Le report de la signature du traité de libre-échange entre l’Union européenne et le Mercosur offre un répit bienvenu à Emmanuel Macron. Cette décision, soutenue de manière inattendue par l’Italie et la Hongrie, deux pays dont les dirigeants sont souvent critiqués par le président français pour leurs penchants nationalistes, lui permet de désamorcer, du moins temporairement, la colère du monde agricole en France. Initialement prévue ce samedi au Brésil, la signature du traité a été repoussée à janvier 2026, suite aux pressions exercées par Paris et Rome sur Ursula von der Leyen, la présidente de la Commission européenne.
Ce délai supplémentaire constitue une petite victoire pour le gouvernement français, qui réclamait des garanties renforcées pour les agriculteurs européens. En effet, l’accord est vivement critiqué en France pour les risques de concurrence déloyale qu’il ferait peser sur les éleveurs, notamment en facilitant l’importation de viande, sucre, riz, miel et soja sud-américains. Emmanuel Macron a d’ailleurs insisté sur la nécessité de voir le texte « changer de nature » et d’obtenir des « avancées historiques » pour protéger l’agriculture européenne.
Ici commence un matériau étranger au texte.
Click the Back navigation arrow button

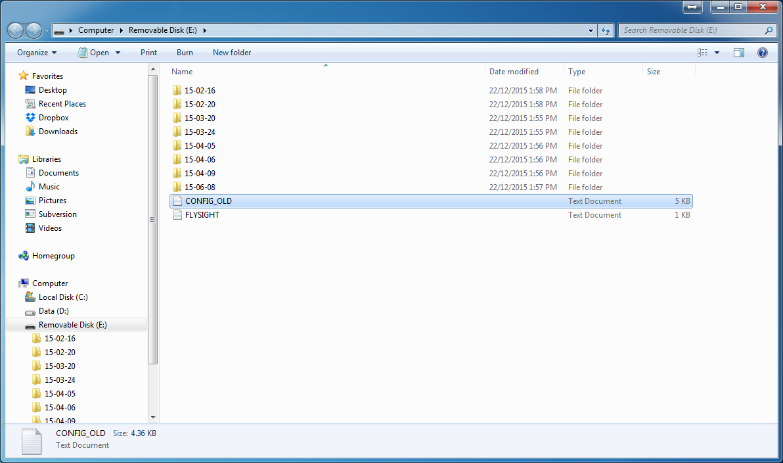(16, 30)
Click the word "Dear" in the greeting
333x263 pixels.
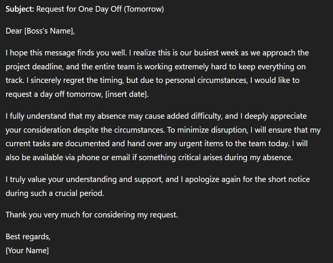click(x=14, y=31)
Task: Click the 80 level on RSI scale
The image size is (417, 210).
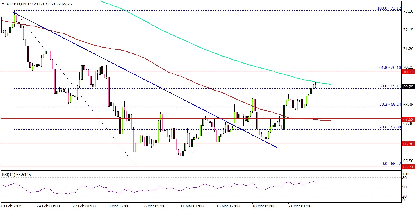Action: point(404,178)
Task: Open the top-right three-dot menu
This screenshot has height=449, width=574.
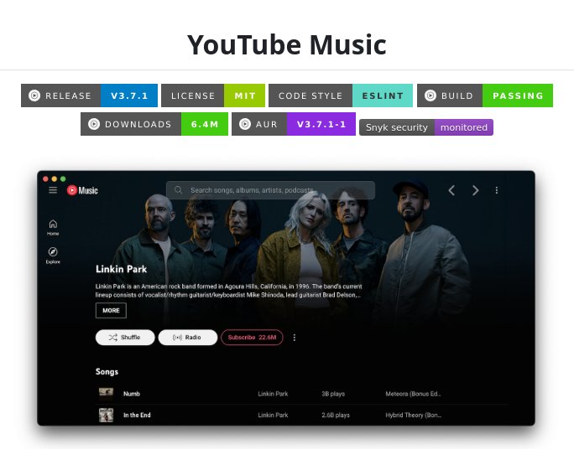Action: click(497, 190)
Malgré ce report, la méfiance persiste au sein de la profession agricole. Des syndicats, comme la FNSEA, estiment que ce sursis est insuffisant et appellent à maintenir la mobilisation, considérant le report comme une simple manœuvre tactique. Le président français, quant à lui, a affirmé qu’il était « trop tôt pour dire » si la France signera l’accord en janvier, tant que les exigences françaises concernant les clauses de sauvegarde, les mesures miroirs et les contrôles sanitaires ne seront pas pleinement satisfaites. Ce dossier révèle ainsi les tensions profondes au sein de l’UE et la complexité des alliances diplomatiques.